I struggle even further when he brings the butt of the rifle down onto my face, breaking my nose and shattering my front teeth in a sickening crunch, tears streaming from my eyes as I watched him slowly pull the weapon from my face, a fractured piece of one of my front incisors sticking to the butt by a thin coating of my blood. He steps over me, shucking off his heavy satchel onto my chest, I suppose to pin me in case I had any fight left within me, as he moves to stand at the bow of our miniature raft, hands held high overhead.

“Qas!” He intones, a low moan akin to the call of a whale rising up from beneath us as he lowers his arms once more, jumping from the raft and landing on something hard just out of my sight… something made of stone? “I’ve brought you the blood of a tested warrior, one who will allow you to slumber still. Come to your servant and grant me my boon and I will render unto you the supple flesh of the young and the brave!”

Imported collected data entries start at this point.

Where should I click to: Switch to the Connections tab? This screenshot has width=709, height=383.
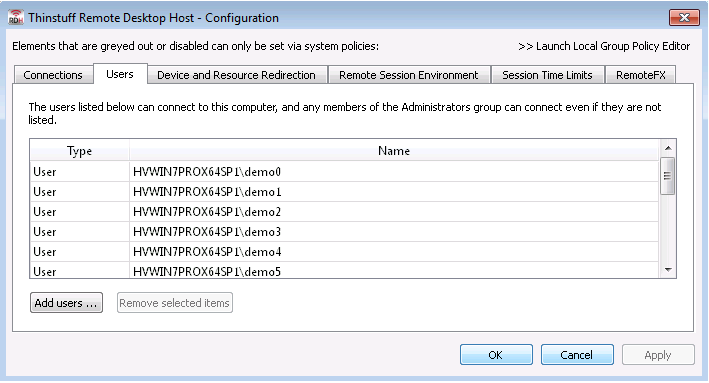53,75
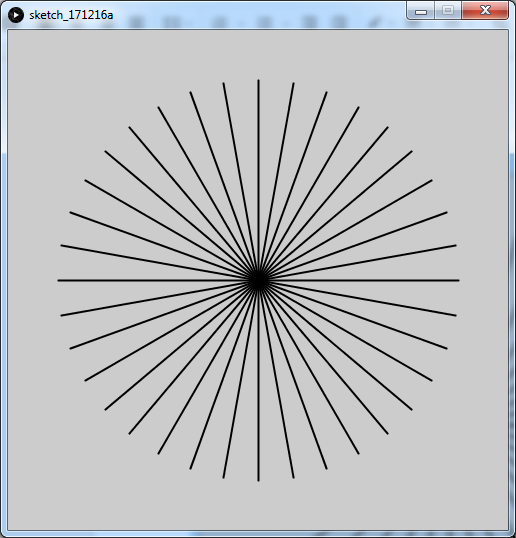This screenshot has height=538, width=516.
Task: Click the right end of the horizontal line
Action: pos(458,281)
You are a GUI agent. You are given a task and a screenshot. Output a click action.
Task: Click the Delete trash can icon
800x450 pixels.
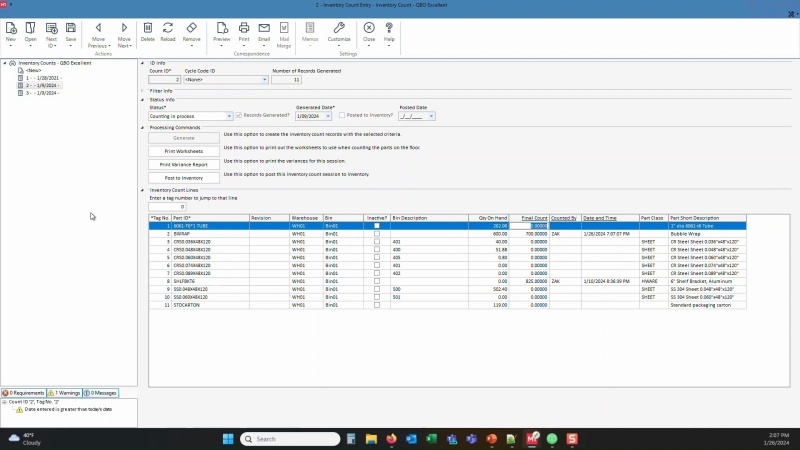pos(148,28)
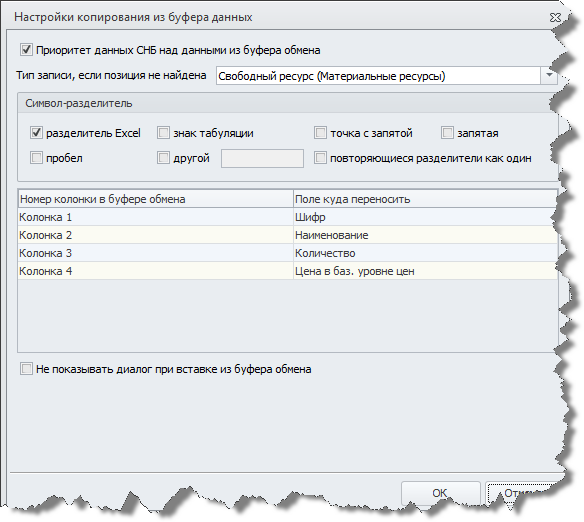
Task: Enable повторяющиеся разделители как один
Action: (x=320, y=158)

This can’t be good. I struggle to move the massive pack off of me, but with between my swimming vision and my numb arms I can only flail uselessly as he hops back onto the raft with the dexterity of a man a tenth his age, rolling the bag off of me and hoisting me up onto his shoulder.

Coughing up blood and a few teeth, I look at him through the one eye that can see. “No expert, eh?” I laugh, hacking up a lungful of blood onto the back of his khaki jacket. He merely pats my aching back with a gnarled hand as he jumps from the raft, landing on a large stained stone, rounded along the edges, before dumping me onto the ground with the care of a man dropping a bag of gravel.

“What can I say boy,” He says with a smile and a genial shrug, “I’m a man who figured out a way to stay young forever while keeping mankind safe from the things that go bump in the night. I’m a bloody hero!”

As he’s saying these rivulets of blackened slime are trailing up along ridges carved into the stone, seeping and searching for my spilled blood. I wince as I feel, and hear, the caustic hiss of the ooze lashing to my leg, and then my arm, pulling me taut along the rock. I let out a wail of agony as the slime begins to suffuse over my body, eating away at my clothes and skin with a sound akin to the sizzling of a slab of meat on a grill. Just as my head begins to submerge beneath the malevolent muck, I see Professor Nickels leap back to the raft, my sword in his hand, calling out to me over his shoulder.

“Don’t worry m’ boy!” He shouts cheerfully as he begins to row away, leaving me to my horrid demise. “You’ll see me again in another fifty years!”